Quantum-Corrected Thermodynamics and Plasma Lensing in Non-Minimally Coupled Symmetric Teleparallel Black Holes

TL;DR

This paper explores quantum-corrected thermodynamics and plasma lensing effects in non-minimally coupled symmetric teleparallel black holes, revealing complex phase transitions, thermodynamic behaviors, and frequency-dependent gravitational lensing signatures.

Contribution

It introduces a generalized black hole solution with non-minimal electromagnetic coupling, incorporating quantum corrections and plasma effects, and analyzes their impact on thermodynamics and gravitational lensing.

Findings

Second-order phase transitions at critical radii.

Enhanced thermodynamic instability with strong coupling.

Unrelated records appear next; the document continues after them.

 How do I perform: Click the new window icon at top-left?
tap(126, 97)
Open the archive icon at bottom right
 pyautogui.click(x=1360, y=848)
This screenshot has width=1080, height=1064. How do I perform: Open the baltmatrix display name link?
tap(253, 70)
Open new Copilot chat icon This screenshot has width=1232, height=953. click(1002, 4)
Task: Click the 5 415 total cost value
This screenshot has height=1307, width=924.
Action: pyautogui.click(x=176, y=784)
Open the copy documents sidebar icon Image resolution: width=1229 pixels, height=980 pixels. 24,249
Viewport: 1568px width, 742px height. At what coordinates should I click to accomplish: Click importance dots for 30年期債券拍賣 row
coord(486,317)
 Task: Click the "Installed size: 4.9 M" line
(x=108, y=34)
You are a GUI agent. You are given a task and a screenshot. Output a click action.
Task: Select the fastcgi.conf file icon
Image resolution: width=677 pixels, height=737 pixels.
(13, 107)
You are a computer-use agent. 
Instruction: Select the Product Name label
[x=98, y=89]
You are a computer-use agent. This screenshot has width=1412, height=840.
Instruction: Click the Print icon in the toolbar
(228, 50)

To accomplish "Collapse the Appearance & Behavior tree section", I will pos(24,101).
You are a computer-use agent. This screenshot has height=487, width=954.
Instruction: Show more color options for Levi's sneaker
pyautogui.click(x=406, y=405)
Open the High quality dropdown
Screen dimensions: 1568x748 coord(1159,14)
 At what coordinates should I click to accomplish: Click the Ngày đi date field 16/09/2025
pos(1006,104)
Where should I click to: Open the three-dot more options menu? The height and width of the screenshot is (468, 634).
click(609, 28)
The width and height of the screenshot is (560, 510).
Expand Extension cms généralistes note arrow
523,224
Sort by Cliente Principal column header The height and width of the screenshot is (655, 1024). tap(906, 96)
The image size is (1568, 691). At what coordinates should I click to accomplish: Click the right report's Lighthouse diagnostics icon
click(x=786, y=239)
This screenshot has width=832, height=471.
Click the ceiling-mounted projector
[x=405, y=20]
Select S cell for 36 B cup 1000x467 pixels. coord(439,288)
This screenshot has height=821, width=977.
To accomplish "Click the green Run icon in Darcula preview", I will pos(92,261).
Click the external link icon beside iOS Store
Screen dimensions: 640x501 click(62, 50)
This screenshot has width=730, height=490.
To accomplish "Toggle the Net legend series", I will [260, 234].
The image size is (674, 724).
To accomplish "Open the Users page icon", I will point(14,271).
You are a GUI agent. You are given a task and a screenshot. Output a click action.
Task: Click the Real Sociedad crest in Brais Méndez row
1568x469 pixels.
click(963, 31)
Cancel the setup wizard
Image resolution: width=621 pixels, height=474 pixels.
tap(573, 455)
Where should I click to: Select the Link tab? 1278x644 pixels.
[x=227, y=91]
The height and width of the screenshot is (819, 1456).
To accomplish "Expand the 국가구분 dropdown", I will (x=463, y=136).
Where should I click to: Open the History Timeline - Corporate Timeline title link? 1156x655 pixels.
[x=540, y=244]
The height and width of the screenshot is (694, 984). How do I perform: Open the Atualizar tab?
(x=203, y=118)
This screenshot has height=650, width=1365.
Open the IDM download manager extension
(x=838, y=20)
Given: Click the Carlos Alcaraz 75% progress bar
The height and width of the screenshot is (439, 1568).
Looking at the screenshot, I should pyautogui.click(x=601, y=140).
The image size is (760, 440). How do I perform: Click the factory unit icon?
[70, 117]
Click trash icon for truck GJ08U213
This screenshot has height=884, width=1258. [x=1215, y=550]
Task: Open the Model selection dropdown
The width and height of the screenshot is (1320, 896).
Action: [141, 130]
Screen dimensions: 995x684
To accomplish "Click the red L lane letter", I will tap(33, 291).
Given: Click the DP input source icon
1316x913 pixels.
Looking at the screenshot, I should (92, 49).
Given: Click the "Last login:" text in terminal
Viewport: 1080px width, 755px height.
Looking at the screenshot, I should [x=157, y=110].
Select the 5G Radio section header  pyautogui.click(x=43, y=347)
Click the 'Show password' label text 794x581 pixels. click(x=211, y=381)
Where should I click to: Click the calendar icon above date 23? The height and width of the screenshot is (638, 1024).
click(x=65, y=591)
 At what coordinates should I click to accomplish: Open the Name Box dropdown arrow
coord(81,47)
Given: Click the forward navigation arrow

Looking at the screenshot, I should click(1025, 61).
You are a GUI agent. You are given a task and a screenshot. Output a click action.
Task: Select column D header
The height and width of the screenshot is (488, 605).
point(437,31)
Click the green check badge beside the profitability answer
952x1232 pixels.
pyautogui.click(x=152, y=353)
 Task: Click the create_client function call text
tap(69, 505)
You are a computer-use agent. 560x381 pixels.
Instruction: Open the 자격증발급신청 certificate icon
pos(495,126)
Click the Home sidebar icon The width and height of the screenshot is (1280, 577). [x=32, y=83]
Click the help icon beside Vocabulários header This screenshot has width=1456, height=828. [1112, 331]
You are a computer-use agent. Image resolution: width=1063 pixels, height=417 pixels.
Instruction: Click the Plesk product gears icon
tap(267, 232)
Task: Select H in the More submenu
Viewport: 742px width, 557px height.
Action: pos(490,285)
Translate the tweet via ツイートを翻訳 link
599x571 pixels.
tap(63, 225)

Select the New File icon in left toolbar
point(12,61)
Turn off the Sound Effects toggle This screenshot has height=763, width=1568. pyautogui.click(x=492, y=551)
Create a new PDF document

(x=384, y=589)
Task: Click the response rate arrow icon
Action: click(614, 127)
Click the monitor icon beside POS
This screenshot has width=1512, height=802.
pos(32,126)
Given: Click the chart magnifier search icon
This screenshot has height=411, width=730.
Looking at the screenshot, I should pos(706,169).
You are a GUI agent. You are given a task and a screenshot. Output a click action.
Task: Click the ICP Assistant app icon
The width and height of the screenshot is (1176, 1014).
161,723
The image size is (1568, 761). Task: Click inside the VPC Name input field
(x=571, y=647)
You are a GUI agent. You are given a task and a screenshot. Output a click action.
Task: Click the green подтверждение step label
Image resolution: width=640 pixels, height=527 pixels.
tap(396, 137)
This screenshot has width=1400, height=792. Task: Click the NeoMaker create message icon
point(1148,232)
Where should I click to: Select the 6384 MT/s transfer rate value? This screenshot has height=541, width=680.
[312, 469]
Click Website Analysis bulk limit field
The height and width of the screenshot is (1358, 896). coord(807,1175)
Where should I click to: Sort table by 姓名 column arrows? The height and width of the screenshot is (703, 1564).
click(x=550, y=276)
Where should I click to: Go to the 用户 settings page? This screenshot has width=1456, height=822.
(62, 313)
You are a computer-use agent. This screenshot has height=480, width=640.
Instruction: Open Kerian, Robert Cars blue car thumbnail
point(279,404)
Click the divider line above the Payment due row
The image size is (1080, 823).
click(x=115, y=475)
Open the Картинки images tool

Frequency-dependent plasma lensing signatures.

Abstract

We investigate the thermodynamic and optical signatures of electrically charged black holes (BHs) in symmetric teleparallel gravity (STPG) with non-minimal electromagnetic coupling, incorporating quantum corrections and plasma dispersion effects. The BH solution, characterized by a coupling parameter $k$, generalizes the Reissner-Nordstr\"{o}m spacetime through power-law modifications to electromagnetic terms in the metric function. We implement exponential corrections to the Bekenstein-Hawking entropy of the form $S = S_0 + e^{-S_0}$ and derive quantum-corrected expressions for fundamental thermodynamic quantities including internal energy, Helmholtz and Gibbs free energies, pressure, enthalpy, and heat capacity. Our analysis reveals rich phase transition structures with second-order transitions occurring at critical horizon radii for specific coupling values, demonstrating enhanced thermodynamic instability under strong non-minimal coupling effects. The quantum-corrected Joule-Thomson expansion analysis identifies distinct cooling and heating regimes separated by inversion points that shift systematically with the coupling parameter $k$. We analyze the efficiency of heat engines operating in Carnot cycles, finding that electromagnetic charge enhances thermodynamic performance with efficiency values approaching 99\% for optimal configurations in this geometry. Using the Gauss-Bonnet theorem, we derive analytical expressions for gravitational deflection angles in both vacuum and plasma environments, revealing how non-minimal coupling and plasma dispersion create frequency-dependent lensing signatures that differ substantially from general relativity predictions.